» **COMPITI**
A. Nel testo sull'invecchiamento della popolazione, quale quota degli abitanti d'Europa costituiranno entro il 2050 le persone di almeno sessantacinque anni?
B. Elenca tutti i paesi dell'Asia orientale citati per nome nel testo sull'invecchiamento della popolazione.
C. Scrivi il seguito del testo sull'invecchiamento della popolazione, partendo dopo la sua ultima frase.

Secondo le più aggiornate proiezioni statistiche tra cui il Revision of World Population Prospect, il report delle Nazioni unite che ogni anno fotografa l’andamento della popolazione mondiale e fa le previsioni sul futuro, entro il 2050 le persone di età pari o superiore ai sessantacinque anni costituiranno quasi il quaranta per cento degli abitanti in Europa e in alcuni paesi dell’Asia orientale tra cui la Cina, il Giappone e la Corea del sud. Un indice di vecchiaia così elevato, mai raggiunto finora, minaccia il mantenimento dello stato sociale e le condizioni di vita di alcune delle aree geografiche più dinamiche e produttive del pianeta. Di conseguenza, oltre alla progressiva perdita di competitività di numerose nazioni finora considerate fondamentali per la crescita economica mondiale, rischiano di ridursi e perfino di annullarsi le politiche di welfare, che sembravano irreversibili come le pensioni, la sanità, i sussidi di disoccupazione e altri interventi di carattere sociale con cui sono stati finora garantiti la sicurezza economica e il benessere a un numero elevato di cittadini. Un mutamento epocale in cui il dividendo demografico, la condizione dove la popolazione in età di lavoro supera quella non autosufficiente, sarà raggiunta solo nel sud e sud-est asiatico, in Africa e Medio Oriente, che potrà ridefinire anche gli equilibri di potere.

» **DATI DISPONIBILI**

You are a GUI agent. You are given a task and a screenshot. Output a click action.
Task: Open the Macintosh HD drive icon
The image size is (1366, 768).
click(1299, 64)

» **RISPOSTE SCRITTE**
A. Quasi il quaranta per cento.

B. Cina, Giappone, Corea del sud.

C.
Nuove opportunità
L’invecchiamento della parte più ricca della Terra rappresenta l’altra faccia della medaglia di una crescita economica diffusa, che ha dato la possibilità a larghi strati di cittadinanza di avere un’educazione e cure sanitarie migliori, di seguire stili di vita più corretti e un’alimentazione di maggiore qualità. Fattori che hanno consentito di raggiungere un’aspettativa di vita media molto superiore a quella anche solo di pochi decenni fa. A questo si deve aggiungere che una quota sempre maggiore di donne può accedere a percorsi educativi e formativi di alto livello e di entrare così nel mondo del lavoro con aspettative crescenti. A mano a mano che le famiglie migliorano la condizione economica, scelgono poi in modo più consapevole se e quando avere figli e tendono ad averne meno per poter destinare maggiori investimenti al loro sviluppo culturale e sociale. La diminuzione della popolazione attiva si trasforma però in un problema difficilmente solubile per le economie avanzate che perdono inesorabilmente peso nella misurazione del Pil globale, mentre parallelamente il suo continuo, anche se rallentato aumento può aprire nuove opportunità ai paesi attualmente a basso reddito.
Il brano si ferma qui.